Given this culture of willful ignorance, it becomes even more of an ethical imperative for consumers to be conscientious whenever they do choose to use animal products, carefully scrutinizing the labels and researching the claims made on those labels, to ensure that products are ethically produced. If you can shop at a local farmers market and/or buy directly from a producer of ethically raised animal products, you can have much more certainty that those products are truly the results of humane farming practices.
Of course, the only genuine solution to reducing farmed animal cruelty as much as possible is to reduce or give up entirely the use of animal products; by going all the way and going vegan, you take perhaps the biggest step towards avoiding unnecessary suffering and death of our animal friends. Although we cannot avoid death and suffering in this world, being vegan means you are trying your best to avoid unnecessary harm to other animals. And a more compassionate world is definitely something that is newsworthy.
Image credit: Ethelred, from Wikimedia Commons, under a Creative Commons License.
Eleanor @ Planned Resilience
Seems to me that this is a great opportunity to have another muck racker (think Upton Sinclair) make the public aware of this problem. Such a writer could spur the local food movement forward.
As the local food movement increases, the market for industrializly produced eggs (and pork, beef, etc.) shouldn’t decrease due to lack of demand? Unfortunately, this will not help these unfortunate animals today.
Justin Van Kleeck
Thanks for your comment Eleanor. A lot of fine writers are digging into these topics, but sadly they often are ignored or marginalized as “extremists” (sometimes due to their tone as much as the content of their message). I think it is a matter of steps: step from factory farming to local, humanely raised animal products (which would necessarily entail a reduction in consumption, as I mentioned); then step from humane products to no animal products being used by humans. Sadly, even that stepped process is going to be very hard, and very slow, as you point out. And it will mean a lot of animals being harmed in the process. I would love to see it happen more quickly, but (as with fossil fuels) going “cold turkey” is not a realistic possibility, I fear.
It’s actually a positive thing for animals that this hasn’t gotten attention.
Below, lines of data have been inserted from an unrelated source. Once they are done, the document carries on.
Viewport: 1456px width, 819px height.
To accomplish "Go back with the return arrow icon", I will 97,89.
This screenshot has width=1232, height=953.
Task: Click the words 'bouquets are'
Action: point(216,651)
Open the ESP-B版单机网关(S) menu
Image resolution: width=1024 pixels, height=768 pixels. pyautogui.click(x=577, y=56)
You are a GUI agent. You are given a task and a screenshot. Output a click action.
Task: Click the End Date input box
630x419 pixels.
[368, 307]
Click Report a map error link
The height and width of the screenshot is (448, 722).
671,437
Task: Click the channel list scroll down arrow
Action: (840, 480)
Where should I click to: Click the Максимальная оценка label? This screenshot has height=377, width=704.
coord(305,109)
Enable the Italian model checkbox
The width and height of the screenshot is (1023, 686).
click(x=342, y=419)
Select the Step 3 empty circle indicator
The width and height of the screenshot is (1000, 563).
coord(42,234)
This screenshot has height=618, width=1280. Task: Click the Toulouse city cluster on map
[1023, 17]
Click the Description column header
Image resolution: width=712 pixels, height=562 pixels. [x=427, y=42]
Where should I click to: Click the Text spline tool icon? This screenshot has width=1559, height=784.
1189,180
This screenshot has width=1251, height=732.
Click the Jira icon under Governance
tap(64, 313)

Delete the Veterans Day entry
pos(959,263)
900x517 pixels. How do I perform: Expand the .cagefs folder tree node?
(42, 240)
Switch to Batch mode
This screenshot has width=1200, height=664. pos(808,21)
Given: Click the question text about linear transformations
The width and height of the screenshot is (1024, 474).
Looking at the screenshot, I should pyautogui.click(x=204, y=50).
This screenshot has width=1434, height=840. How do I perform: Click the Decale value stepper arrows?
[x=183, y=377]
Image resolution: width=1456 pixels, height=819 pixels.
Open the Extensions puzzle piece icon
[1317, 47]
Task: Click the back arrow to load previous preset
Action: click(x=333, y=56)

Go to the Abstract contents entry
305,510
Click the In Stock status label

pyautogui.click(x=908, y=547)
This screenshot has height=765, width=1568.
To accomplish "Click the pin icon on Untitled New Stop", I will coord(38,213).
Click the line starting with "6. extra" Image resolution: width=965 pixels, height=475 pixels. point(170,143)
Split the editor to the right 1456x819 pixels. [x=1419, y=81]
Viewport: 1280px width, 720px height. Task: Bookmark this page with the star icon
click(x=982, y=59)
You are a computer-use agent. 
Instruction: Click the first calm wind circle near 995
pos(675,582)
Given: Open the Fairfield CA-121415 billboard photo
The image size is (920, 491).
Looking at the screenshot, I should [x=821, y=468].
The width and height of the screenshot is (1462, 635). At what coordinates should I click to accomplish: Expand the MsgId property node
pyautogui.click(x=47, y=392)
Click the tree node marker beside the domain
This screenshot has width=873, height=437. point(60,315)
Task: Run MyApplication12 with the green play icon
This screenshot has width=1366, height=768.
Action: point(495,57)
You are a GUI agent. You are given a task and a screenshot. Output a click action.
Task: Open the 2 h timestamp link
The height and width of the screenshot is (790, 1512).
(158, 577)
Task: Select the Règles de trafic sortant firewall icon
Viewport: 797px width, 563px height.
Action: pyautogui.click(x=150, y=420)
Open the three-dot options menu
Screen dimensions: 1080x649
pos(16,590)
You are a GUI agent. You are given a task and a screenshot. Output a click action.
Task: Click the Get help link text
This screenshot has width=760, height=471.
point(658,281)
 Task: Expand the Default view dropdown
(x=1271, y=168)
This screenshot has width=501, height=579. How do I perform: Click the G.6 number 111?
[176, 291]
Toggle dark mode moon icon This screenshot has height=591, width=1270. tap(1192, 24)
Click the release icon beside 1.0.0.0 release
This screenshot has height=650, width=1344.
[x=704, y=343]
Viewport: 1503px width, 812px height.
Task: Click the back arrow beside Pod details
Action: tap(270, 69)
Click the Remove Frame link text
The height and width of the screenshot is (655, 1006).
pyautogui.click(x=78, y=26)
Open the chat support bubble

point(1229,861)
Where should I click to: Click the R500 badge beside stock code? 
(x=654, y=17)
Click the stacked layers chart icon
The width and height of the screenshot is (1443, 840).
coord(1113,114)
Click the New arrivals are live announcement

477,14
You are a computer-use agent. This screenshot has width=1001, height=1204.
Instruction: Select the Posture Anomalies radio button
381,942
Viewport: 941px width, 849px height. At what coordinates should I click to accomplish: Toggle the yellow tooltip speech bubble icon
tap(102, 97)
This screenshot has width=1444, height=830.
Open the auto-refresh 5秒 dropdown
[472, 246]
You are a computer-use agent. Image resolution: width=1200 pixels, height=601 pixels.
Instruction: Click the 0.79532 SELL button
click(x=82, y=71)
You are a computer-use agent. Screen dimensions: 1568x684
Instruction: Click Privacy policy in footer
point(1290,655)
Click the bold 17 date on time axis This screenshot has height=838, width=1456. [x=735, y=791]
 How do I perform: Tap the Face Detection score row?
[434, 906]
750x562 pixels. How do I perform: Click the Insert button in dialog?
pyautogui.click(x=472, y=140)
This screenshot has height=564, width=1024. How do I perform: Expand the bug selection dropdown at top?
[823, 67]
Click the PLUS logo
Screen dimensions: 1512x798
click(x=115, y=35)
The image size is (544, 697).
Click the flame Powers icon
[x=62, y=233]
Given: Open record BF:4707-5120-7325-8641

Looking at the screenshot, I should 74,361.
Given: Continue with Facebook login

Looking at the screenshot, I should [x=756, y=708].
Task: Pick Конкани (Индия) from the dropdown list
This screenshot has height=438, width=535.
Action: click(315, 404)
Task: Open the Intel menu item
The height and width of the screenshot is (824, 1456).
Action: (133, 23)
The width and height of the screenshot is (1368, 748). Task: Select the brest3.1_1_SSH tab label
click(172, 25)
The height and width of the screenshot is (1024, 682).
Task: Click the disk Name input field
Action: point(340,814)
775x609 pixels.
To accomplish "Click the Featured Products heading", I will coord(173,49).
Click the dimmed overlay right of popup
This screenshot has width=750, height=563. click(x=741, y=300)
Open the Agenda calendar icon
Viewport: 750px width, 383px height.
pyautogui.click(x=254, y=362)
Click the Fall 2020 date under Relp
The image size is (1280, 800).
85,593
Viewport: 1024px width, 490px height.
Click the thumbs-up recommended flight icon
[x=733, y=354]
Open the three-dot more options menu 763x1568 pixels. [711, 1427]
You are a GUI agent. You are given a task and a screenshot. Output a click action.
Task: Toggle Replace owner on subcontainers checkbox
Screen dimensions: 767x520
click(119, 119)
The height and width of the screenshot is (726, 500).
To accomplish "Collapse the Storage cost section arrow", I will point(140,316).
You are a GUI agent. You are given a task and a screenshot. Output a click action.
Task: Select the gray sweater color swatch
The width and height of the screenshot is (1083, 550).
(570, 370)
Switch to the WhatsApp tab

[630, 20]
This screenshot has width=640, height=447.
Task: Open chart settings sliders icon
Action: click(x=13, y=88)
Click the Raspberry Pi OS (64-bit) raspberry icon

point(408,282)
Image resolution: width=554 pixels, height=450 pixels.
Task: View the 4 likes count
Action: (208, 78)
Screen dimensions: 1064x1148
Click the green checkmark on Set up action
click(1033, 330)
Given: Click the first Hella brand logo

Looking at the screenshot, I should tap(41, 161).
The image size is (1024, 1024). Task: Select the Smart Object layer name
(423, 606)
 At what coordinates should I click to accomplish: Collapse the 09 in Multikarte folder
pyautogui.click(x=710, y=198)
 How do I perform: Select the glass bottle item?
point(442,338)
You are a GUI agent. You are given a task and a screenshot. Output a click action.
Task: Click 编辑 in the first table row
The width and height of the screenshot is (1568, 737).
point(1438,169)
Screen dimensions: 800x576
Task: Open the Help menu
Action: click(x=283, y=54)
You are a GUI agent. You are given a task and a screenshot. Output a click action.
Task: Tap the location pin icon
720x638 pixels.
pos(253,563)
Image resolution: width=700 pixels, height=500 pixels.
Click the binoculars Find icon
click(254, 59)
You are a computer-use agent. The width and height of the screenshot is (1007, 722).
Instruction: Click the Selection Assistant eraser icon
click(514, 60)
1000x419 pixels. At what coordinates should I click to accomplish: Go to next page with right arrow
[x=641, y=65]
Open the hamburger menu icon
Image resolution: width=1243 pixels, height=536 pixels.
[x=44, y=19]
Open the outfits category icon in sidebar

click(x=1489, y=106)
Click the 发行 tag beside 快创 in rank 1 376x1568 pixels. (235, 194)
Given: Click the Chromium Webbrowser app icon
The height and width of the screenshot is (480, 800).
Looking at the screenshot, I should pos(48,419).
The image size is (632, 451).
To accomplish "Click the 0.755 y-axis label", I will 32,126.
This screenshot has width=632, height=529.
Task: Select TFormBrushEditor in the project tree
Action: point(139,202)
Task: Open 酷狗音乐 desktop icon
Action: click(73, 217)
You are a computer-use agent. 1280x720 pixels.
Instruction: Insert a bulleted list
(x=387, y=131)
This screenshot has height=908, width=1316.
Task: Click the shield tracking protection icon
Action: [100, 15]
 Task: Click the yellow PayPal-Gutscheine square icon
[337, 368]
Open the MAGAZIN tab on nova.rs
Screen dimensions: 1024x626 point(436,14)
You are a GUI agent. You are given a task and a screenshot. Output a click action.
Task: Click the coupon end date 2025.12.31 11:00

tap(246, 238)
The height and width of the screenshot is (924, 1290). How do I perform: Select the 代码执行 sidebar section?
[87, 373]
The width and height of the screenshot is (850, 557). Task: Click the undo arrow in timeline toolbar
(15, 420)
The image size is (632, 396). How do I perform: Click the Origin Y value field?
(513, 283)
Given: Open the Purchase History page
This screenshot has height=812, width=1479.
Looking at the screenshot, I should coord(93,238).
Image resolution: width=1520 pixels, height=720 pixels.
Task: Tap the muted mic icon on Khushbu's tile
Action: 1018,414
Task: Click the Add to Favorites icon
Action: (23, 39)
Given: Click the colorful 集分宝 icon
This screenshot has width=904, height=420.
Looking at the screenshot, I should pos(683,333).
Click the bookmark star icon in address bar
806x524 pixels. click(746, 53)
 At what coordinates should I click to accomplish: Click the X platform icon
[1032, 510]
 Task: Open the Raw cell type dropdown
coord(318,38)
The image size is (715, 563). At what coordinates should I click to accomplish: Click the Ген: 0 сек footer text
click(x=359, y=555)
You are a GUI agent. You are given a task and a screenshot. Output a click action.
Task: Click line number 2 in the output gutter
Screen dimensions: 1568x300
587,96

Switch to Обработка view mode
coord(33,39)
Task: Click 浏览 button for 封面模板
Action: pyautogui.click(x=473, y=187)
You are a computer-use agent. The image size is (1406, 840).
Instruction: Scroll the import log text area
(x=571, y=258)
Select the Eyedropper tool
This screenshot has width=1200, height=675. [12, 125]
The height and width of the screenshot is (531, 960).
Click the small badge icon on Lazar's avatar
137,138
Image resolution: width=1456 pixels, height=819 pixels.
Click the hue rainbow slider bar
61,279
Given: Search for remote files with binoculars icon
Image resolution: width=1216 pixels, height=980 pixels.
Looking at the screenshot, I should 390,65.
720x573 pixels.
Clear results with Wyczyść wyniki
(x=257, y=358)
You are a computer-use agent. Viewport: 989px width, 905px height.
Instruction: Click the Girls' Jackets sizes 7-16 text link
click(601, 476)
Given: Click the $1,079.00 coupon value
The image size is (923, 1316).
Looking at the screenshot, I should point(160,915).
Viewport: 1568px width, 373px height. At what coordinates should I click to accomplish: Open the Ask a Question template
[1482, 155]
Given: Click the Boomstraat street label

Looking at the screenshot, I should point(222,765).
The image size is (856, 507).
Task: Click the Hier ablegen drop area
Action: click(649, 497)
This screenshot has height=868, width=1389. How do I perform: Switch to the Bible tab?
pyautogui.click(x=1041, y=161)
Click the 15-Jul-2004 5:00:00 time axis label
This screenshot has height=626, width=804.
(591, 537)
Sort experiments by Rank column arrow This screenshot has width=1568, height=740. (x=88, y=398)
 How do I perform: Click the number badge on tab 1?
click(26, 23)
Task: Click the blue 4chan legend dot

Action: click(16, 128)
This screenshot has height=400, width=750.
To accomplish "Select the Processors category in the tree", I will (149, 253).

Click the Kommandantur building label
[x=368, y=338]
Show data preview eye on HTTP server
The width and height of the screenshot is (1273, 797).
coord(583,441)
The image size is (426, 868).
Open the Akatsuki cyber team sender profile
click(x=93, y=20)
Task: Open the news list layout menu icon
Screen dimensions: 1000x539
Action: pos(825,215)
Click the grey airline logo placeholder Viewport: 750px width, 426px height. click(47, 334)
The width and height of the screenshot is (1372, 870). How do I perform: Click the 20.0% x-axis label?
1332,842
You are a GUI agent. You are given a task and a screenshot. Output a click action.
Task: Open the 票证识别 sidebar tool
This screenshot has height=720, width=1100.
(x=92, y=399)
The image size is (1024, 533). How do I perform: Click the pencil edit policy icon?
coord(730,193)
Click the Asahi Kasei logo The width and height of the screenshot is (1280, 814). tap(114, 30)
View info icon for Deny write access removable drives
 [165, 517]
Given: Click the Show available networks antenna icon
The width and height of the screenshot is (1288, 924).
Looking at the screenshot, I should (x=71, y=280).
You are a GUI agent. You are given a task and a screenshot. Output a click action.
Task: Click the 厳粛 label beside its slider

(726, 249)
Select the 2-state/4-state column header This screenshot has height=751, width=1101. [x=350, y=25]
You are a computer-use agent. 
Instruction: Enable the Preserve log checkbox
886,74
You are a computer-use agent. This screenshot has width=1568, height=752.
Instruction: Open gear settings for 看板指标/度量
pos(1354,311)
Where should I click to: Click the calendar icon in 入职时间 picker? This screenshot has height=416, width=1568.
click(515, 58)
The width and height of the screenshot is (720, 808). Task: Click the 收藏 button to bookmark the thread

We don’t need people thinking that their eggs are somehow humane just because they were given a few extra inches of space. Unfortunately, this media storm has only just begun — if it actually passes through congress, it’ll get plenty of attention. The egg industry will make sure of it.
Justin Van Kleeck
Hi Alex, and thanks for your comment. I definitely share your concerns about how this agreement, and the story of it, could and will get played by the various interested parties. However, this is something I tried to shine light on in my post–mentioning that it should be a reason for the media to discuss the pros and the cons of the agreement. And, more importantly, I hoped it would be a doorway into an expose of the factory farm industry as a whole, on a much more widespread level, since this sort of agreement tacitly acknowledges (i.e., verifies) that the status quo is inherently cruel…and unnecessarily so.